- PROBLEM STATEMENT:
What is the number of lines in these entries that contain "agent"? State it alone.

SOURCE MATERIAL section start

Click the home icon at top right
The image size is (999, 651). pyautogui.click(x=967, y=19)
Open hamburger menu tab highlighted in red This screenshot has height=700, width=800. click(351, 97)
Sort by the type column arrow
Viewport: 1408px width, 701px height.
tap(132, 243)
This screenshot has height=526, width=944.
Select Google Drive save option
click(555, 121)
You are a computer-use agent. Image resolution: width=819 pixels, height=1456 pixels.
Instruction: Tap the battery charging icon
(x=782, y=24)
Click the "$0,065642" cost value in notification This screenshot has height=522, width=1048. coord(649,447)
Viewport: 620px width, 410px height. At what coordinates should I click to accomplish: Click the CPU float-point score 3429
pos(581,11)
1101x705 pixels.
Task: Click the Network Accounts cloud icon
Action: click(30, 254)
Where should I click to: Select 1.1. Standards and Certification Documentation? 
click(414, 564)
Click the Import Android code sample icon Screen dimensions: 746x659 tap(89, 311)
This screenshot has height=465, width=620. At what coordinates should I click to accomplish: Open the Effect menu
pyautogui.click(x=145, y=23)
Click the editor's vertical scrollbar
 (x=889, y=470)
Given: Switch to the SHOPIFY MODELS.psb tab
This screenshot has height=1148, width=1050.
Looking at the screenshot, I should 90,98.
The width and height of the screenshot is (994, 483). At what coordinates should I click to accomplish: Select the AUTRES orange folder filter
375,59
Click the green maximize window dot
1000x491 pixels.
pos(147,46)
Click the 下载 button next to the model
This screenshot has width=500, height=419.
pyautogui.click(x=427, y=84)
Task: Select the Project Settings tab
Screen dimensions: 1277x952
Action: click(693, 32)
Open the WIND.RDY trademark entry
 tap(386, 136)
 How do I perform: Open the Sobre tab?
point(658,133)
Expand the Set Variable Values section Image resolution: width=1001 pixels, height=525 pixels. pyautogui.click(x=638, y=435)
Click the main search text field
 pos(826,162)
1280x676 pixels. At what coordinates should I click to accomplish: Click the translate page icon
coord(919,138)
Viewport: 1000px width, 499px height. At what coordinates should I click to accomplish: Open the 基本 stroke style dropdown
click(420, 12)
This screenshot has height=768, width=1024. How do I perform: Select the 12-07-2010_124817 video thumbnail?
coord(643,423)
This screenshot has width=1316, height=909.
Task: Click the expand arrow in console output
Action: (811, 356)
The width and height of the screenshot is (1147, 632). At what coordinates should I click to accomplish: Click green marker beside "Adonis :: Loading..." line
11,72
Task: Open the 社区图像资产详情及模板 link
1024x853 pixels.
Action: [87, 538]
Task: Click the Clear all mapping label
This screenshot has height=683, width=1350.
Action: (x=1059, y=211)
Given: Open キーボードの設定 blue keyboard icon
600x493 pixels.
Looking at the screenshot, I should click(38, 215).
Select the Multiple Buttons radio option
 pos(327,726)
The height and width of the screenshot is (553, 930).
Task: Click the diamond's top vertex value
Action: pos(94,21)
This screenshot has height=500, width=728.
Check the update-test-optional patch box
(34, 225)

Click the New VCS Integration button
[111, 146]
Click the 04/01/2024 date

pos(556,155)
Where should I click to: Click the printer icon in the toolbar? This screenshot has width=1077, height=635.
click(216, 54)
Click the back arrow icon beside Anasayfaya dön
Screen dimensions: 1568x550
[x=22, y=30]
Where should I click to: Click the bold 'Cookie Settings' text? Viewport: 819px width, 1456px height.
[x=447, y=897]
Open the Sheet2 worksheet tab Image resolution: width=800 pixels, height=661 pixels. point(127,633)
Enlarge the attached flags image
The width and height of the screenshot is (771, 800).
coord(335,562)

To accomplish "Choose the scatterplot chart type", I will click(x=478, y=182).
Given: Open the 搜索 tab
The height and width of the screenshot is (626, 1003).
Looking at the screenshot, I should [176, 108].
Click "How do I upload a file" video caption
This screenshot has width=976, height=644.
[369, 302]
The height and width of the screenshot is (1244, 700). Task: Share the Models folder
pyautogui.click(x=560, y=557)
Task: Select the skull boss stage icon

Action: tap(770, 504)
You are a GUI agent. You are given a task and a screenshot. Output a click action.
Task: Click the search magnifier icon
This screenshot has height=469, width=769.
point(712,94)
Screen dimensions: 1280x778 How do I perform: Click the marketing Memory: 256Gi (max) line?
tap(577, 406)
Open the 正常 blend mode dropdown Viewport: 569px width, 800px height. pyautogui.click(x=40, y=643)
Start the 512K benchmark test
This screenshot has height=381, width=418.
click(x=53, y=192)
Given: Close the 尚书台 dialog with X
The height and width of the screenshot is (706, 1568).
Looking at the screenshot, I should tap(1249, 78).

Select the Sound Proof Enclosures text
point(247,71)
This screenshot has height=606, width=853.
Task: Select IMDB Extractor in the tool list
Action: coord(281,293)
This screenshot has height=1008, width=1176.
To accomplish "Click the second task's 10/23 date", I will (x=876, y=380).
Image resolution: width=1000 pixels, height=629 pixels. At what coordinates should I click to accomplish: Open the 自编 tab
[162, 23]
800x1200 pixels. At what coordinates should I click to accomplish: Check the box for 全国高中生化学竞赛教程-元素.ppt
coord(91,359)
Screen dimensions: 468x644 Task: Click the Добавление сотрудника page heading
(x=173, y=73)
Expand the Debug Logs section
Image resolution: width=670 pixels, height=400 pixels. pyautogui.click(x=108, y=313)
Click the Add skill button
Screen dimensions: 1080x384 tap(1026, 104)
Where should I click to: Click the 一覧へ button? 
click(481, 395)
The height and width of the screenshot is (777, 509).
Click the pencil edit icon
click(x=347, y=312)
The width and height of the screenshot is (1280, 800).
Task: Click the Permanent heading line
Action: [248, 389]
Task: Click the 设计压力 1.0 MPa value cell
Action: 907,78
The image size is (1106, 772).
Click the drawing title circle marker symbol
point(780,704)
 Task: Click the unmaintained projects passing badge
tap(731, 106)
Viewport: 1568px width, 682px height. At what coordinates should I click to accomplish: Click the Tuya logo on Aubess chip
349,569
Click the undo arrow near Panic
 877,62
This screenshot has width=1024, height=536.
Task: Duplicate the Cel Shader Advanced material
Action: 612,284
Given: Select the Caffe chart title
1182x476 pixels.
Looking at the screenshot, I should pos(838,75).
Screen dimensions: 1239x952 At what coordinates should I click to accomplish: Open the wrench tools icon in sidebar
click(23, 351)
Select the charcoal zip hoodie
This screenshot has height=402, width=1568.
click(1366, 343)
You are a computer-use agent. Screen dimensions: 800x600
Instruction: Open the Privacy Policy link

SOURCE MATERIAL section end

- TASK RESULT:
3